Un échange de tirs nourris s’en est alors suivi. Le bilan fait état d’un mort et de cinq blessés, dont quatre civils. Le Lieutenant-colonel de l’armée nationale, Isidore Houssou, a succombé sur le champ à ses blessures. Quant au colonel Albert Badou, Chef d’Etat-major adjoint de la Marine Nationale, il a été grièvement blessé et serait actuellement admis à l’hôpital d’instruction des armées, au Camp Guézo à Cotonou, pour des soins. Selon les informations, les hommes en uniforme feraient partie d’un cortège qui revenait, samedi dernier, un peu avant minuit, de Kouandé.
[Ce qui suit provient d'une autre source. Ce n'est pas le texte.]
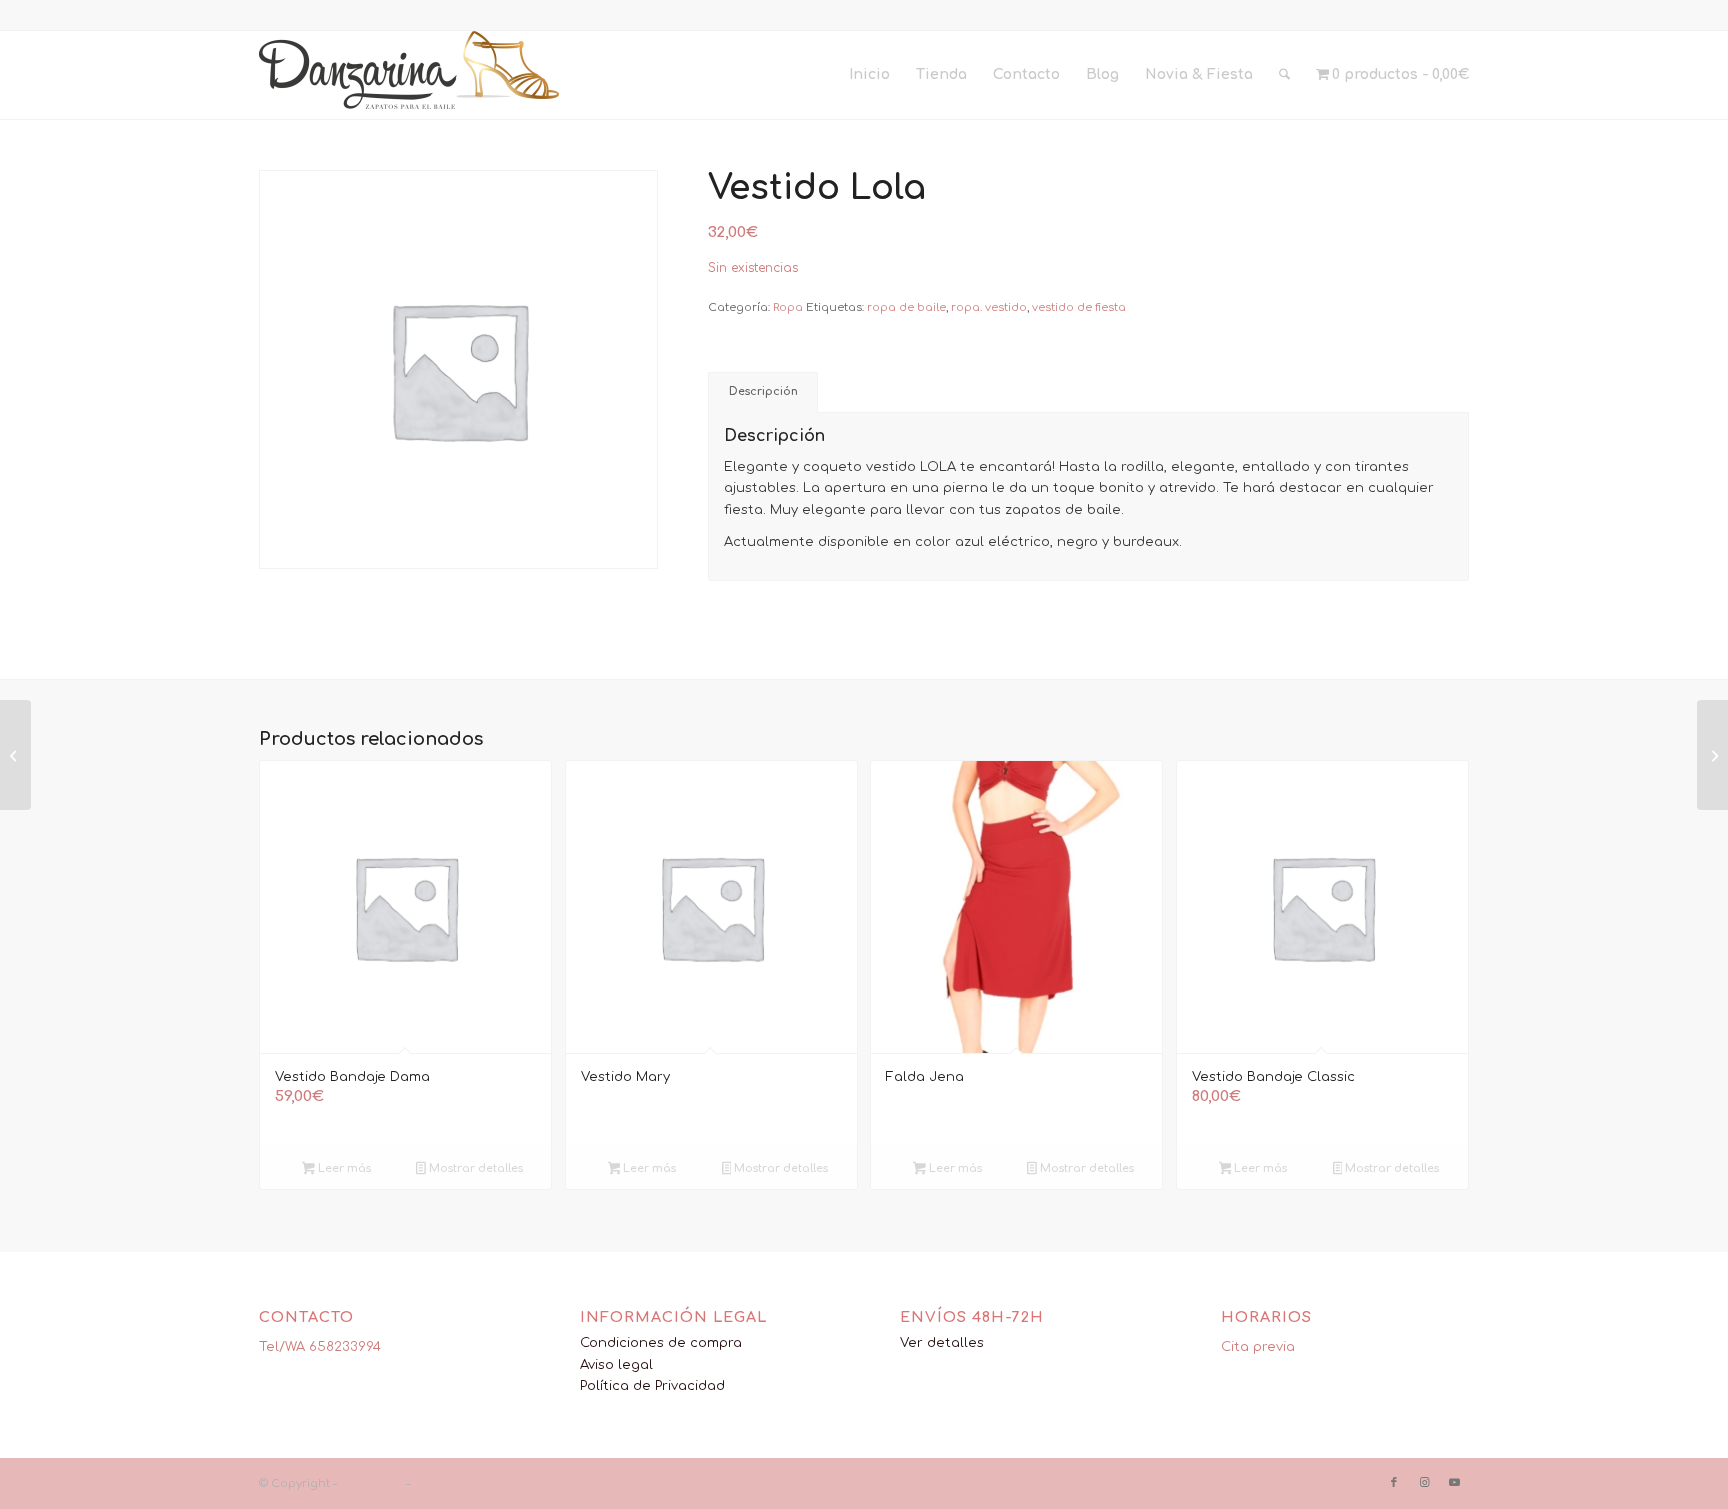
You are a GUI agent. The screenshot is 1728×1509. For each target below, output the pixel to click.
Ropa (788, 307)
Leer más (343, 1168)
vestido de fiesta (1079, 307)
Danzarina (371, 1483)
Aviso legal (616, 1365)
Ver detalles (942, 1343)
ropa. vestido (989, 307)
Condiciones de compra (661, 1343)
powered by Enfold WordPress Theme (521, 1483)
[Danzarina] (409, 75)
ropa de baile (906, 307)
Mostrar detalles (474, 1168)
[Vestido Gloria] (15, 755)
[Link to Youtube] (1454, 1483)
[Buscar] (1284, 75)
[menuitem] (869, 75)
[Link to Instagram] (1424, 1483)
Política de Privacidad (652, 1386)
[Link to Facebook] (1394, 1483)
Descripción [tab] (763, 392)
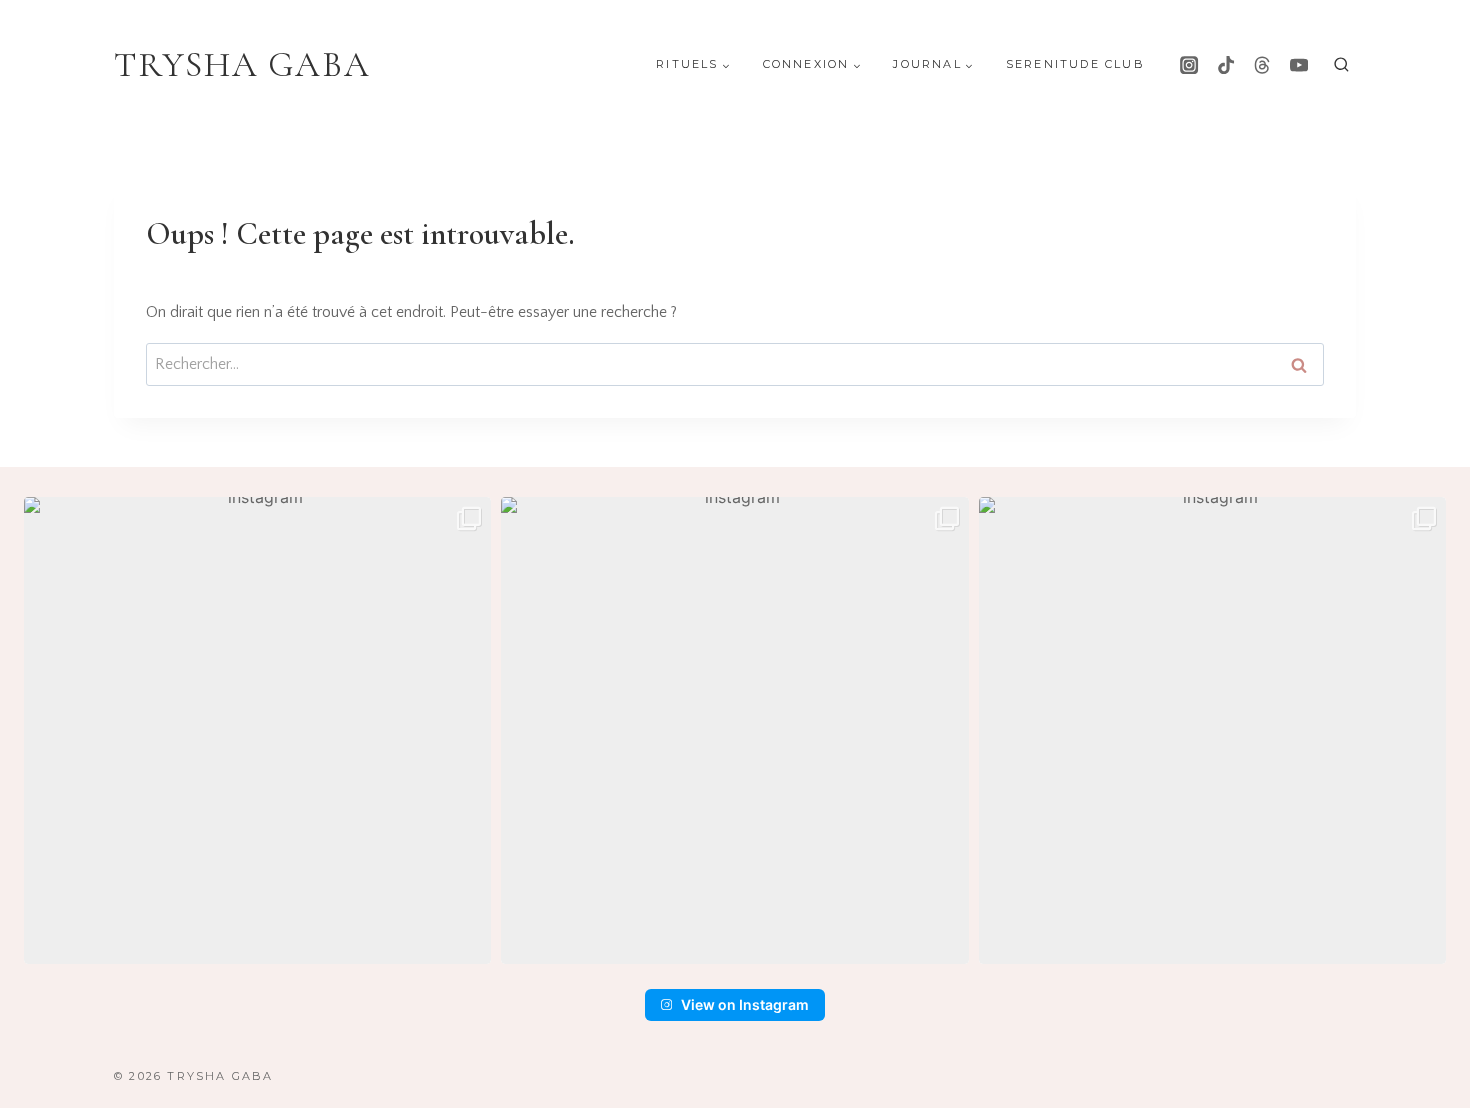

Ils étaient allés soutenir un confrère Général de l’armée, qui avait organisé une cérémonie d’action de grâces. Le véhicule du Directeur général adjoint de la Police Nationale, le Contrôleur général Nazaire Hounnonkpè, qui faisait également partie de la file, aurait reçu plusieurs impacts de balles mais l’officier supérieur et son garde du corps, seraient sains et saufs. Dans leur retraite, les malfrats, qui n’ont pas enregistré de dommages dans leur rang, auraient emporté un fusil AKM. Ce énième braquage vient relancer le véritable problème d’insécurité sur l’axe Kétou-Bohicon. Un axe fréquemment emprunté désormais par les usagers, vu l’état impraticable de l’axe Cotonou-Bohicon. Et c’est surtout sur des fronts comme ceux-ci que la promptitude de l’opération « Djakpata » est plus qu’attendue.
Emmanuel E. Creppy
Lire : Bohicon - Kétou : un cortège de hauts gradés tombe dans une embuscade (1 mort et 1 blessé grave)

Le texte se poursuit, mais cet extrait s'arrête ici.